* [What to do] Your task is to repeat exactly the lines below between the line holding "按下追蹤，倡議家好文不漏接！ (694, 1084)" and the line holding "移動力賦能社會服務！裕隆集團「ESG志工元年」啟動 引領員工深化永續影響力 (848, 1697)", inclusive, and only those.

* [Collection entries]
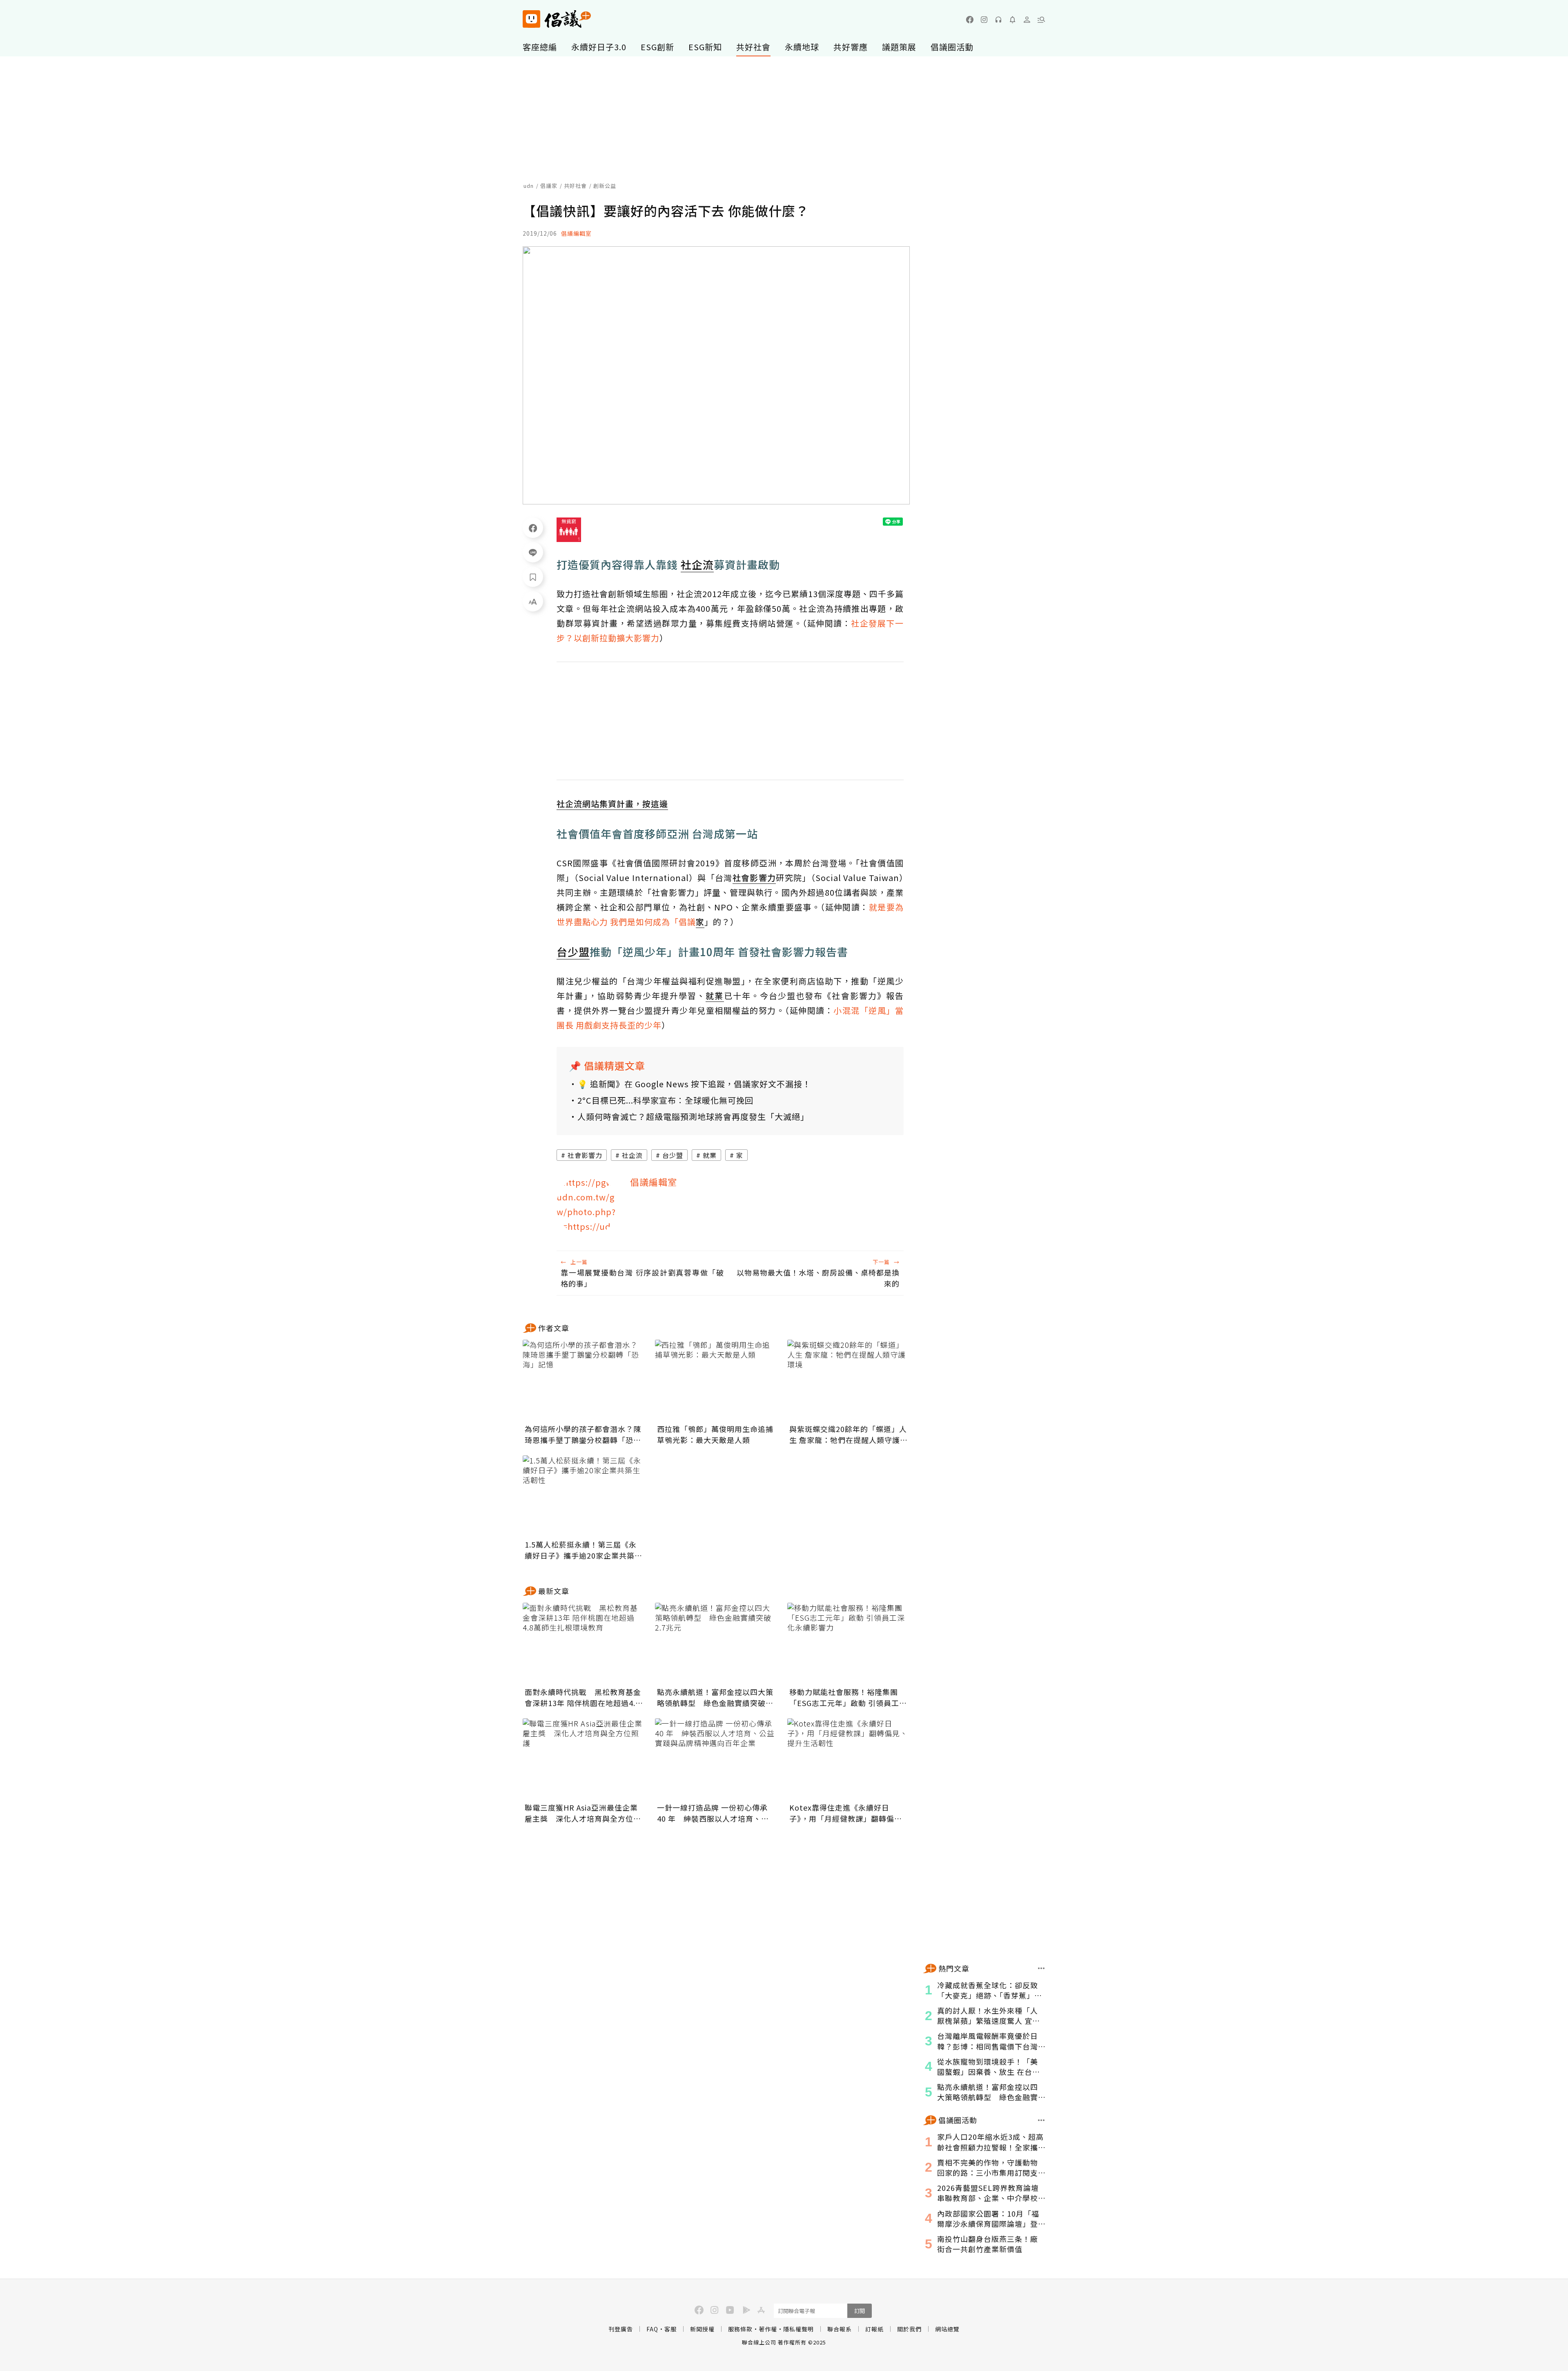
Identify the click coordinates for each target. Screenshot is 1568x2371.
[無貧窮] (569, 529)
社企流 (632, 1155)
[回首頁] (557, 19)
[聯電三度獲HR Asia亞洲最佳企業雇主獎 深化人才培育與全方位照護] (584, 1759)
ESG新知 (705, 47)
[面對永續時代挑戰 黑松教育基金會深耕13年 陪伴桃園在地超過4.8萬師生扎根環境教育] (584, 1643)
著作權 (768, 2329)
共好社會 (753, 47)
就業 (710, 1155)
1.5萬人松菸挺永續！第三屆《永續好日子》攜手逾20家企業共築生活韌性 (583, 1550)
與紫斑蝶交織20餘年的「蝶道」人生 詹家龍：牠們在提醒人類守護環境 (848, 1434)
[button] (1041, 20)
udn (528, 185)
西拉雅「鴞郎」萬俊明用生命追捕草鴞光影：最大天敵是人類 (715, 1434)
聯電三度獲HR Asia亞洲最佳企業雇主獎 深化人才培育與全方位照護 (583, 1813)
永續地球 (802, 47)
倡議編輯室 (576, 233)
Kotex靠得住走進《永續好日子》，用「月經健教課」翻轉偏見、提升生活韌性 (841, 1813)
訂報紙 (874, 2329)
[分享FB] (533, 527)
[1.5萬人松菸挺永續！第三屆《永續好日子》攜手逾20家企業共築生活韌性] (584, 1496)
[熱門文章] (1041, 1968)
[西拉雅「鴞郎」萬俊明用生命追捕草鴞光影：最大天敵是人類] (716, 1380)
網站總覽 (947, 2329)
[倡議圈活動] (1041, 2120)
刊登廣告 (620, 2329)
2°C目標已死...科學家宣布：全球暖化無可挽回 (665, 1100)
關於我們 (909, 2329)
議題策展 (899, 47)
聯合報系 (839, 2329)
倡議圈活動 (952, 47)
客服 (670, 2329)
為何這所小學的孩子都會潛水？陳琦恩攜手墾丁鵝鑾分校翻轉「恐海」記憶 (583, 1434)
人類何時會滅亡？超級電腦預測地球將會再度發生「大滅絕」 (693, 1116)
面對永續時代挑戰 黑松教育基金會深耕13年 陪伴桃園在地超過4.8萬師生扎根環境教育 (583, 1697)
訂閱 (859, 2311)
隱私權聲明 (798, 2329)
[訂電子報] (1013, 20)
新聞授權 (702, 2329)
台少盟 (672, 1155)
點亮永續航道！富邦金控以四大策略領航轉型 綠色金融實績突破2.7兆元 (715, 1697)
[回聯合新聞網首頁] (531, 19)
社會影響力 (585, 1155)
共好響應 (850, 47)
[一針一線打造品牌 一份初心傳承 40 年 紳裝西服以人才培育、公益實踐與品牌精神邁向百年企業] (716, 1759)
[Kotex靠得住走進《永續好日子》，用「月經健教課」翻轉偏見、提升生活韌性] (848, 1759)
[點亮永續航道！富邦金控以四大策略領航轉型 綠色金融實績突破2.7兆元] (716, 1643)
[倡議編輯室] (587, 1205)
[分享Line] (533, 552)
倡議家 (548, 185)
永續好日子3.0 (598, 47)
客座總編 (540, 47)
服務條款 (740, 2329)
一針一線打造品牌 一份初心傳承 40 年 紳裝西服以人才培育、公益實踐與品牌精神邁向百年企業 (713, 1813)
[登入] (1027, 20)
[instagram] (984, 20)
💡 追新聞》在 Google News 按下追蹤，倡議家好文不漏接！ (694, 1084)
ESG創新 (657, 47)
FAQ (652, 2329)
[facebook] (970, 20)
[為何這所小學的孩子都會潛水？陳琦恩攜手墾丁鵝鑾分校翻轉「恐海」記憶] (584, 1380)
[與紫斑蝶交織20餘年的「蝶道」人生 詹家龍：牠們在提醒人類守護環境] (848, 1380)
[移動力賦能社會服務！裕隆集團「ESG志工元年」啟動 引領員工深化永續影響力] (848, 1643)
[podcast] (998, 20)
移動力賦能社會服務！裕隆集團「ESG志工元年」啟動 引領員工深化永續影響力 (848, 1697)
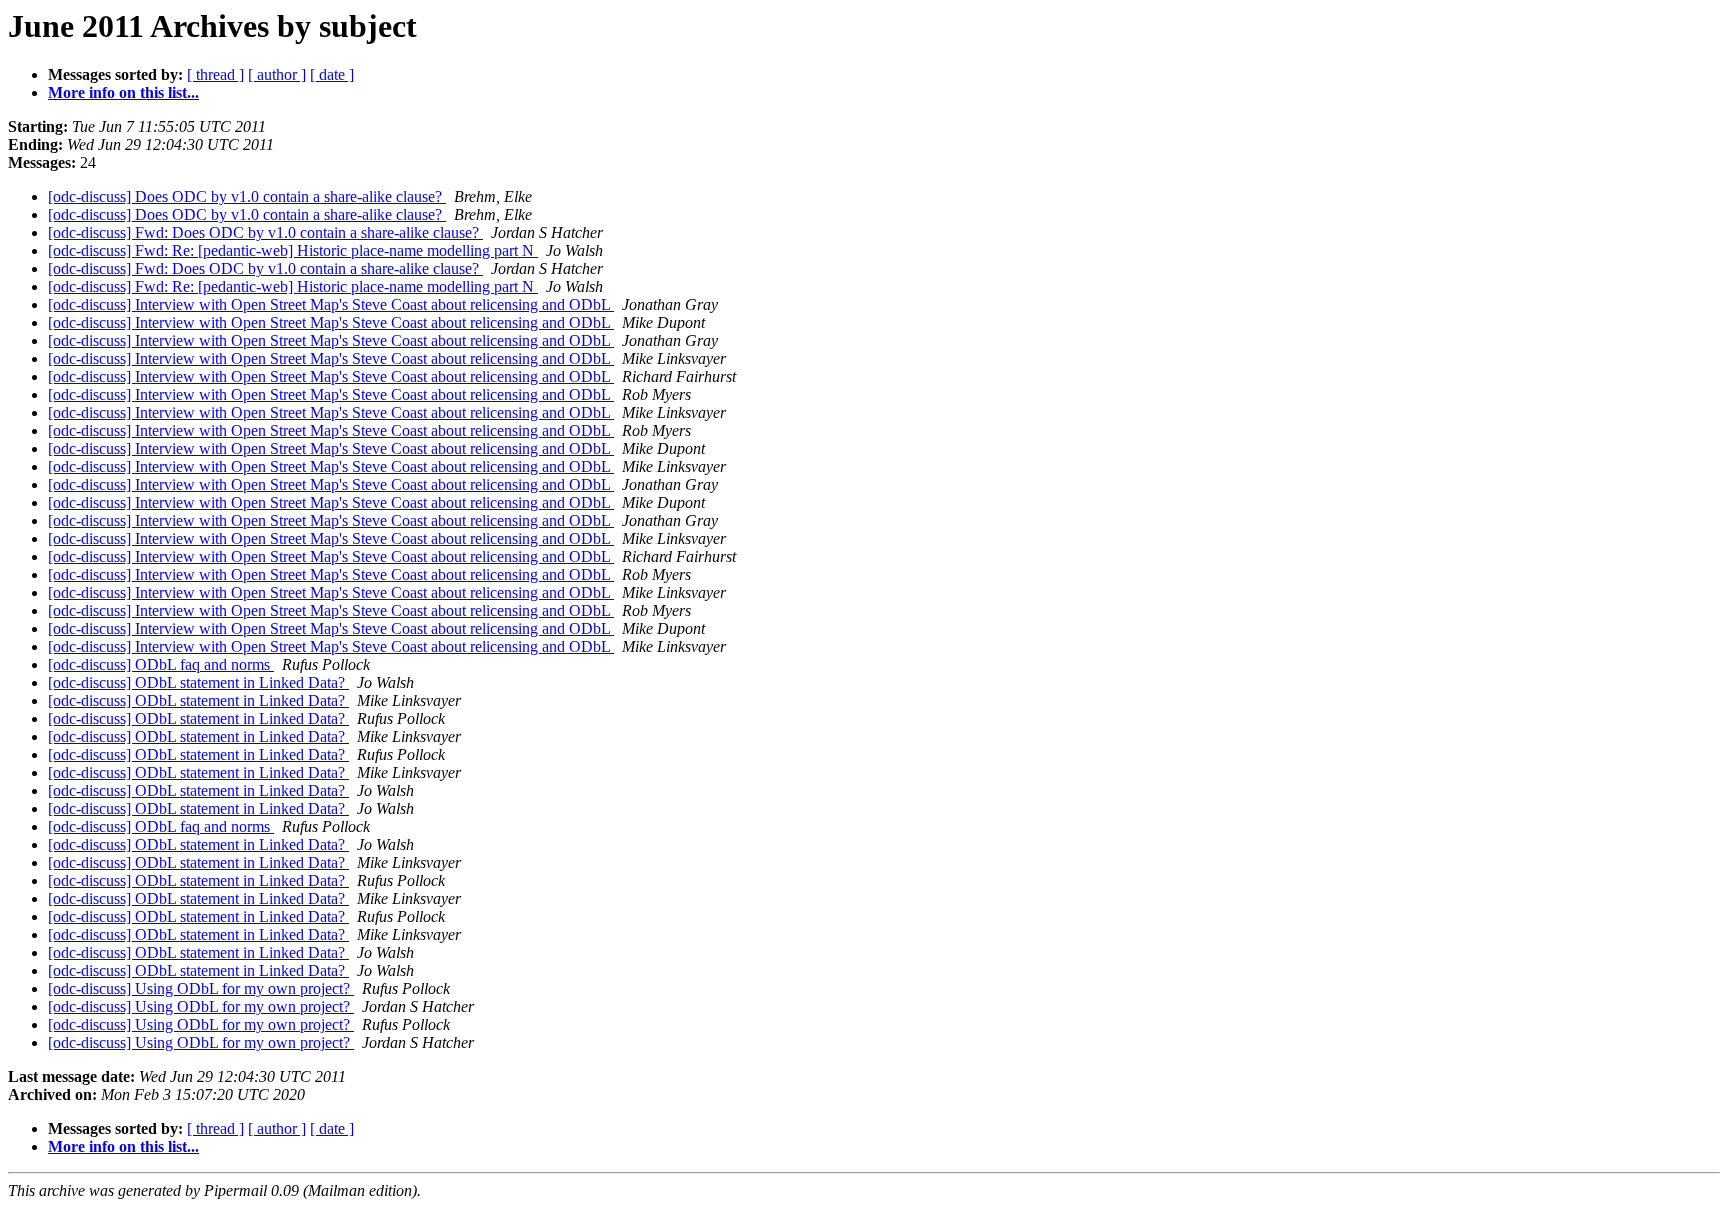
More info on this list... (123, 92)
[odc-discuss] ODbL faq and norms (161, 664)
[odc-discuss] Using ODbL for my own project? (201, 988)
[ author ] (277, 74)
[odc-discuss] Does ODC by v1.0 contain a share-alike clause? (247, 196)
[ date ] (332, 74)
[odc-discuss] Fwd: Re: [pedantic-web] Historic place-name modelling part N (293, 250)
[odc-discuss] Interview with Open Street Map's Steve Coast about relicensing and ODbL (331, 304)
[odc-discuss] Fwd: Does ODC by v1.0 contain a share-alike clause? (265, 232)
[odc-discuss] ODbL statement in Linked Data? (198, 682)
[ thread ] (215, 74)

* [Answer]
💡 追新聞》在 Google News 按下追蹤，倡議家好文不漏接！ (694, 1084)
ESG創新 (657, 47)
FAQ (652, 2329)
[facebook] (970, 20)
[為何這所小學的孩子都會潛水？陳琦恩攜手墾丁鵝鑾分校翻轉「恐海」記憶] (584, 1380)
[與紫斑蝶交織20餘年的「蝶道」人生 詹家龍：牠們在提醒人類守護環境] (848, 1380)
[移動力賦能社會服務！裕隆集團「ESG志工元年」啟動 引領員工深化永續影響力] (848, 1643)
[podcast] (998, 20)
移動力賦能社會服務！裕隆集團「ESG志工元年」啟動 引領員工深化永續影響力 (848, 1697)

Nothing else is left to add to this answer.